Where was God during Deir ez-Zor, Auschwitz, Darfur, and September 11th? Where is God when everyday people suffer and die from the most banal of causes. A non-stick frying pan, when scratched and heated, releases brain-damaging lethal fumes — where the hell is God in that? Imagine! The creator of the universe’s very existence challenged by kitchenware, and the best response Mankind’s thinkers can conjure is the crossword puzzle-sounding “problem of evil.”

The term I prefer is “theodicy”; the word’s Greek origin has an appropriately menacing sound. Yet, when I take a moment to examine the word’s etymology I find it nearly as insufficient as “the problem of evil.” It comes from the Greek θεός (theós, “god”) and δίκη (díkē, “justice”), meaning literally “the justice of God,” but more accurately rendered as “to justify God” or “the justification of God.” It was coined in 1710 by the German polymath Gottfried Leibniz. You may recall him as the fellow who believed ours is “the best of all possible worlds.”

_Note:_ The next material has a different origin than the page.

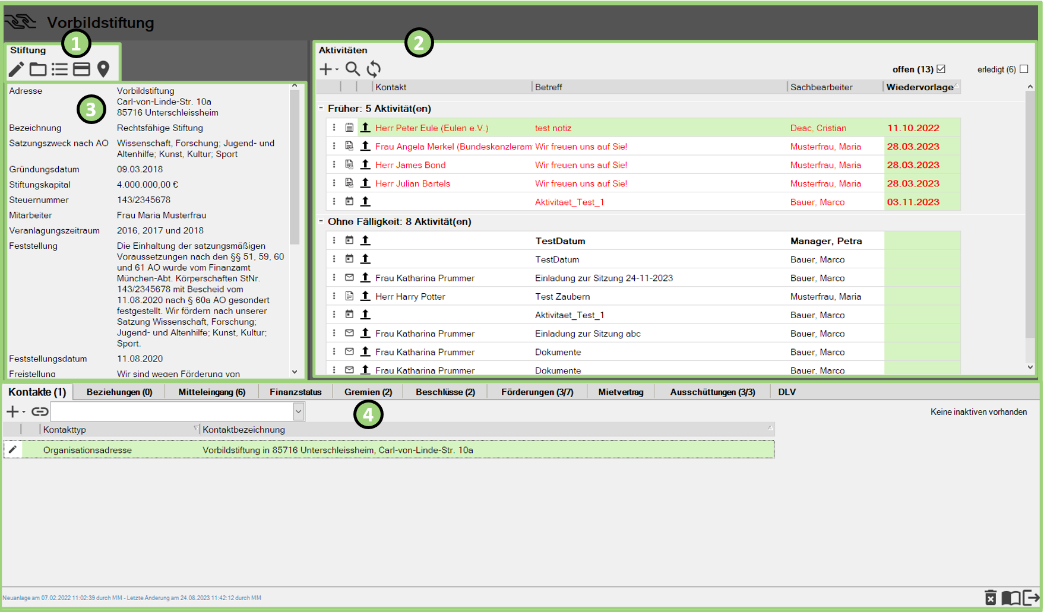Viewport: 1044px width, 612px height.
Task: Add a new activity with the plus icon
Action: coord(326,68)
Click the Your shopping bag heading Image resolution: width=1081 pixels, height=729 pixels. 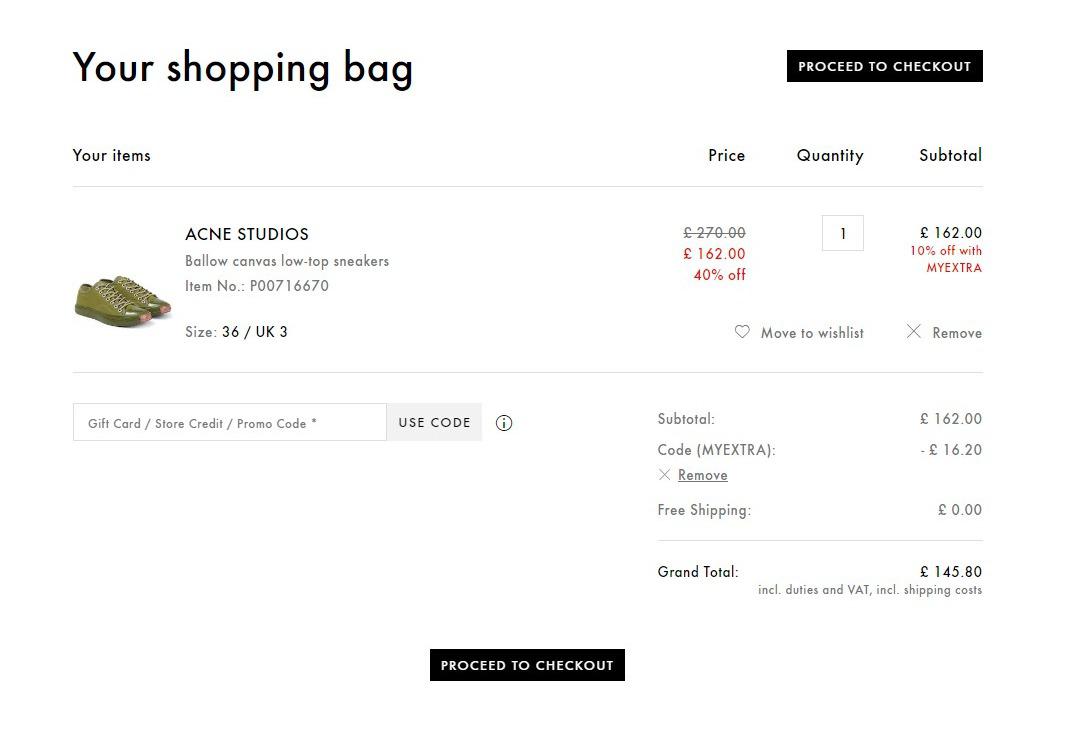243,68
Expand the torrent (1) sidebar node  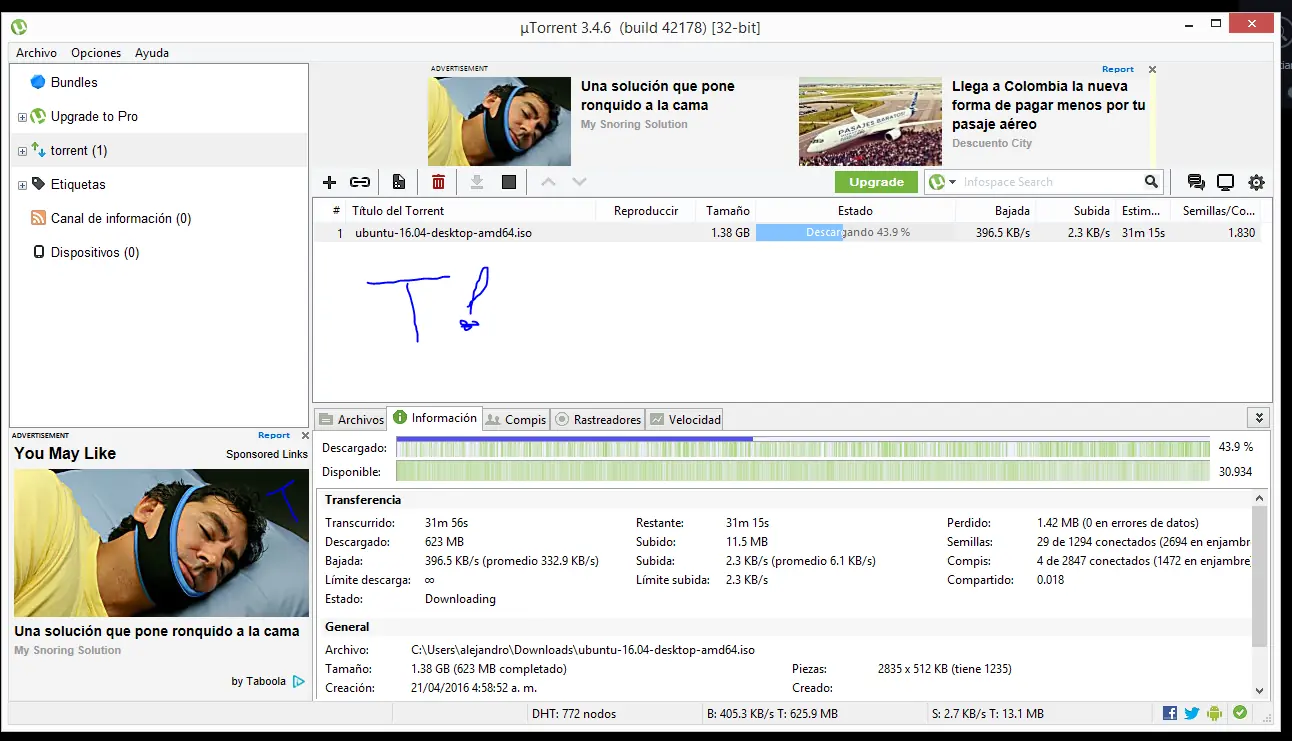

The problems with theodicy are immediately apparent, loaded as it is with innumerable assumptions. One assumption is the very goodness of God; another is whether it is the divine, not humanity, who is in need of justification. And of course the most fundamental assumption is that God even exists (but that’s a topic for another reflection — for the sake of this essay, and out of respect for my own spiritual experiences, I’m going with the belief that some kind of divinity does exist). However, the most problematic assumptions are (a) that there’s a flawless divine plan, much less total divine mastery over events, and (b) that events are assailable as either “good” or “evil.” At the root of both these assumptions are the ideas of certainty and necessity, and the question of the relation between suffering and divine intention.

For these reasons I propose that the entire concept of theodicy be gutted and rebooted. How? By dropping talk of “good” and “evil,” eviscerating the gibberish of what we mean when we say “God,” and then asking a new question, one about the relation of chance and divine decisions. In other words, let’s be historians about our faith, and ask: how do we reconcile belief in God with contingency and change? The answer I propose: God is a storywriter, and we are partners in the plot. This is the core analogy of what I call “post-monotheist theodicy.”